“It seems everybody lost and nobody won, even if some die-hards still defend the decision to leave the EU“
The English language has just the right expression for the subject of this month’s column: “To shoot oneself in the foot”, which, as the figurative image implies, means to foolishly harm one’s own cause.
That’s what happened in the United Kingdom in June 2016 when, perhaps misled or even outright lied to by unscrupulous politicians, but also partly deceived by their own outdated misconceptions of pride and nostalgia for a long-gone Empire, the majority of British people voted to “leave” the European Union by a percentage of 51.89 against the 48.11 that opted to “remain” part of the EU bloc.
Was Brexit, as the UK’s withdrawal from the EU became commonly known, the biggest blunder in international politics at a moment when the stakes were very high?

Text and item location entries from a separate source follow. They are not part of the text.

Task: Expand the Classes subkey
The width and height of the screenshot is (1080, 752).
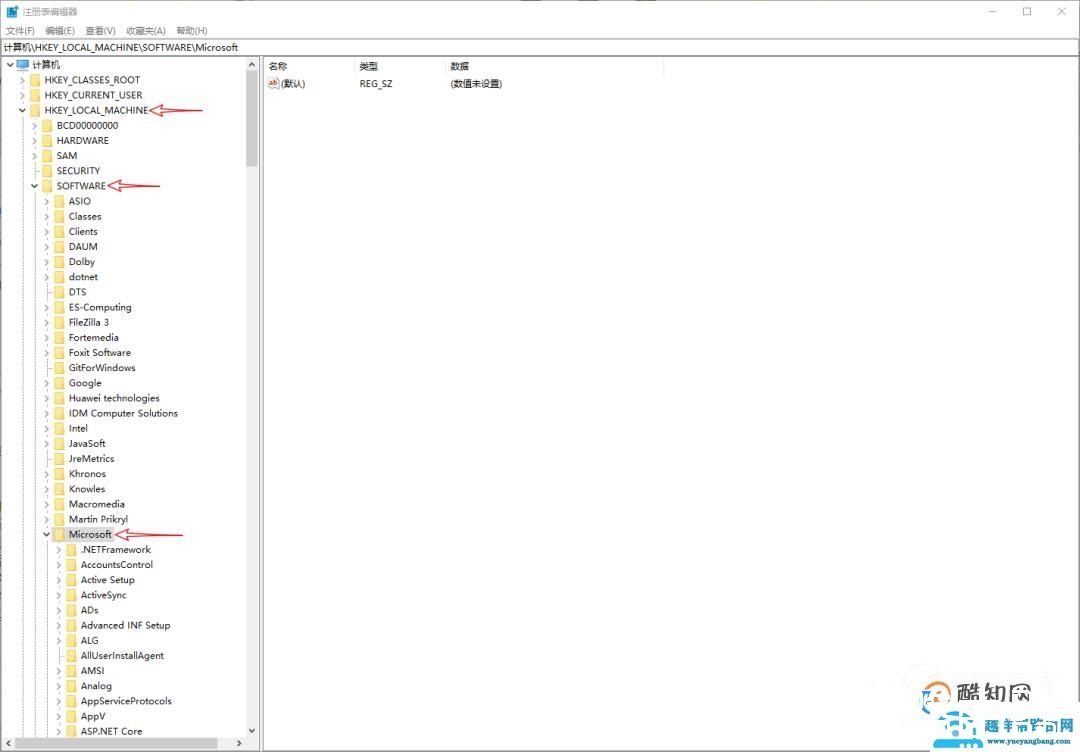Action: (46, 216)
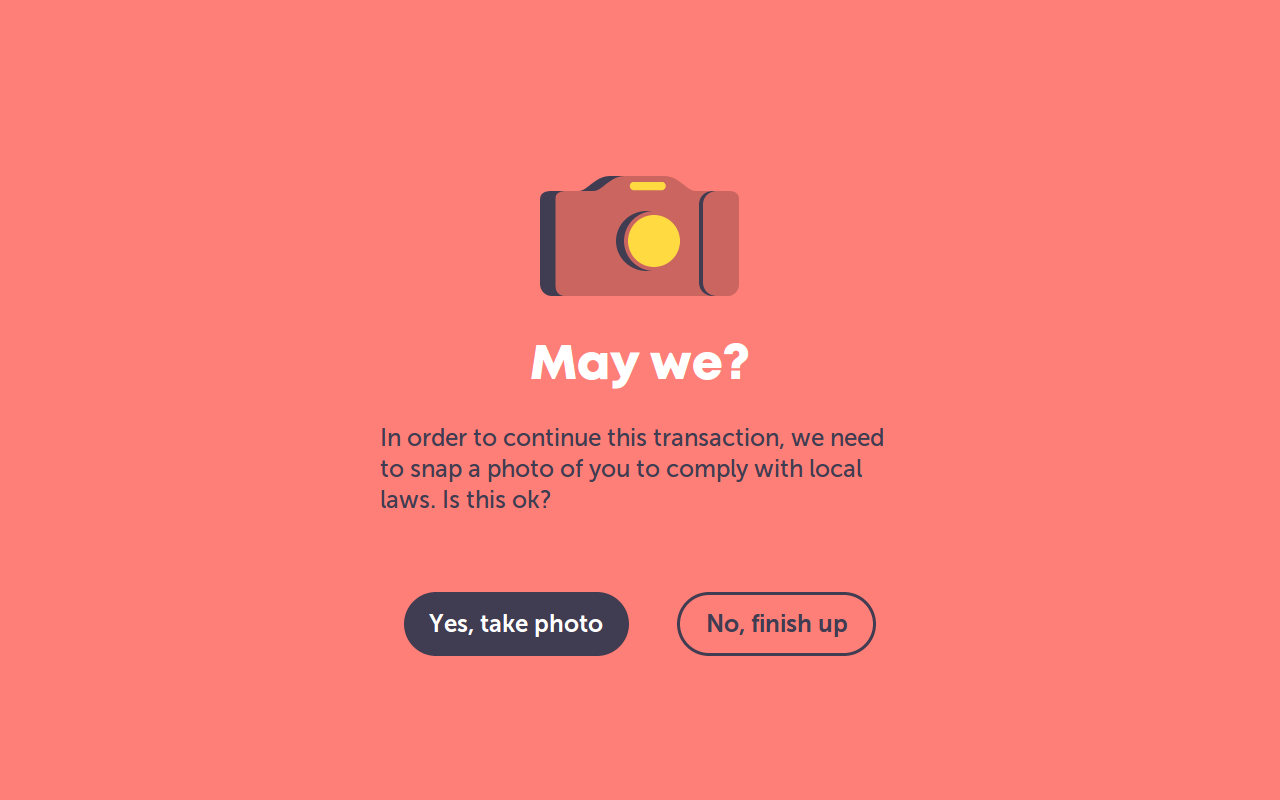Click the question mark in the heading
Viewport: 1280px width, 800px height.
tap(735, 362)
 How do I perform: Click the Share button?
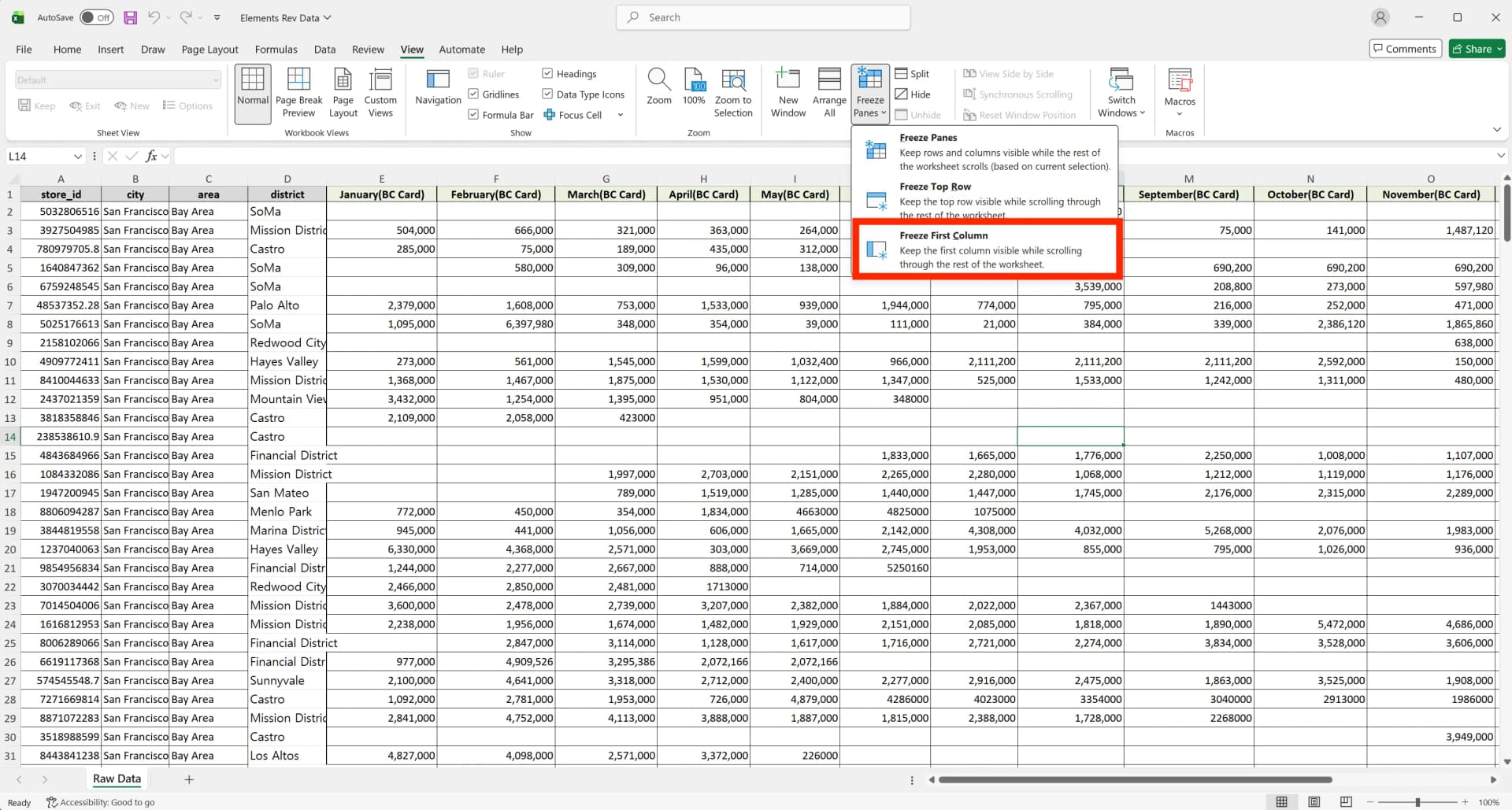pos(1476,48)
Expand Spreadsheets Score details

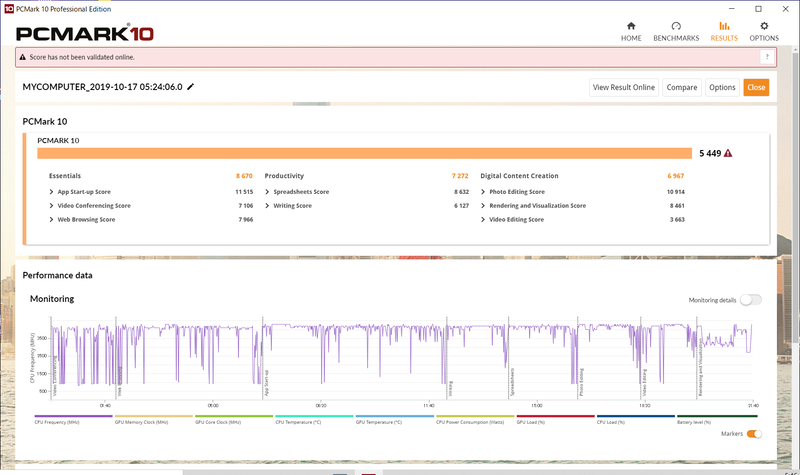point(268,191)
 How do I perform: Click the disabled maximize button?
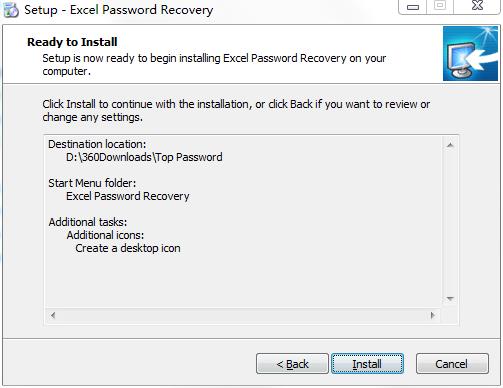point(440,7)
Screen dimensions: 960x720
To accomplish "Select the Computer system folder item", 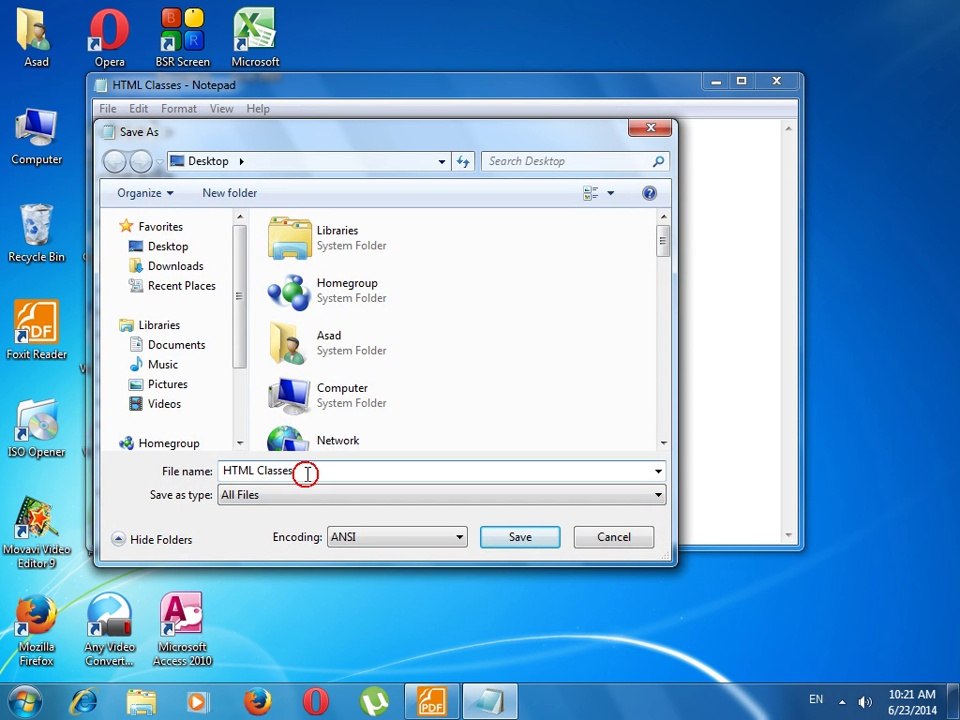I will [326, 396].
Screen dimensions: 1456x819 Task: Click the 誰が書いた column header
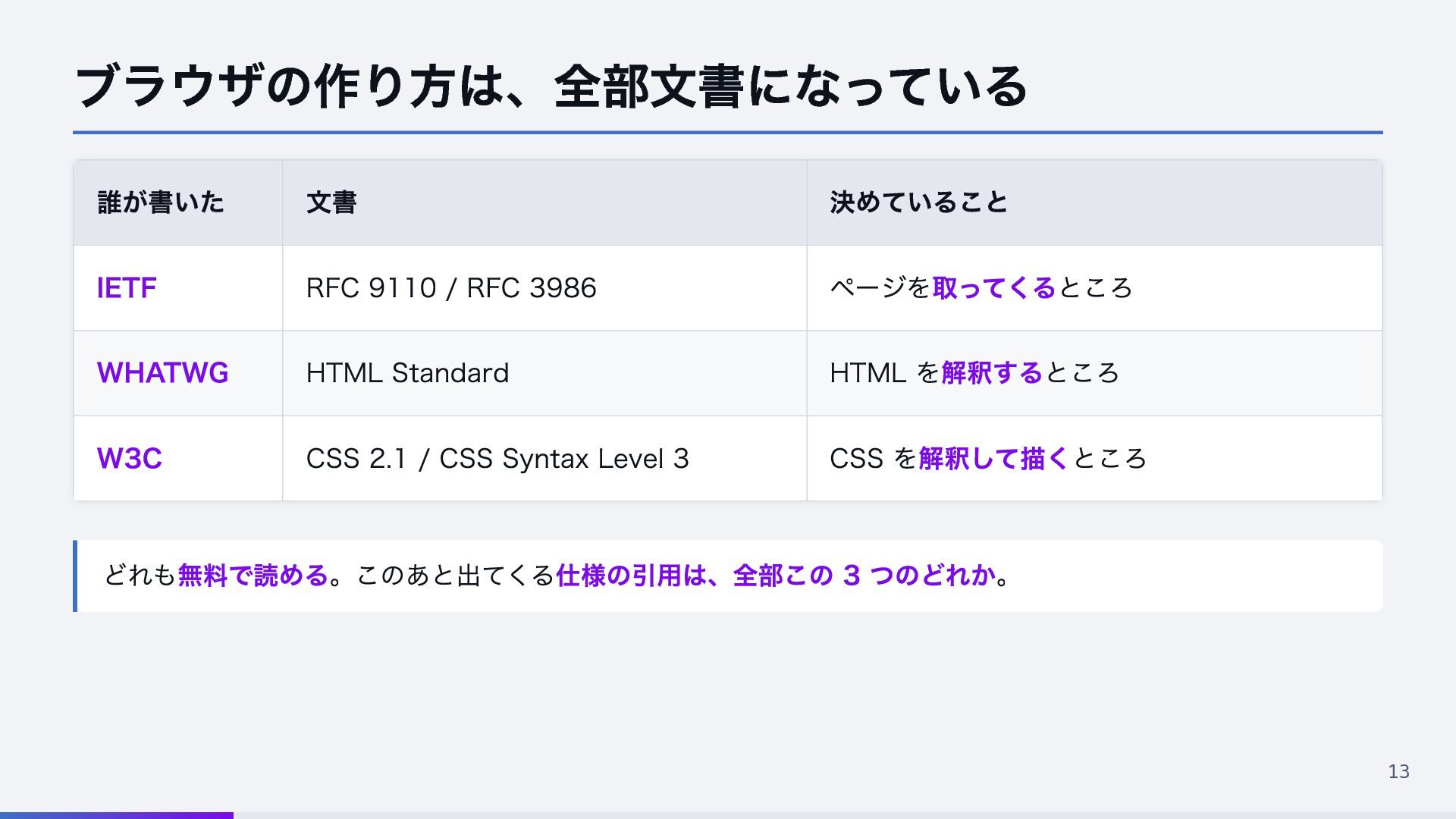(x=177, y=202)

Union is generally taken to mean strength and some enemies of Europe in the East and in the West pushed hard for the European Union to fall apart.
And what would a failure of the European Union mean? Almost certainly war and utter destruction yet again, for a continent that prides itself as the centre of civilization in the Western world and that more often than not has found it difficult to coexist with itself.
Where are the advantages?
Having seen the results of Brexit in the last seven years it’s hard to see where any of the advantages are that were promised by the proponents of rejecting continued membership of the UE: the demagogues like Johnson, Farage, Rees-Mogg and the like.
It seems as if everybody lost and nobody won, even if some die-hards in the conservative and populist media still defend the decision to leave the EU. After investing so heavily in promoting the “leave” result, to accept now that they made a mistake and invited dire economic consequences because of the error would mean a colossal loss of face.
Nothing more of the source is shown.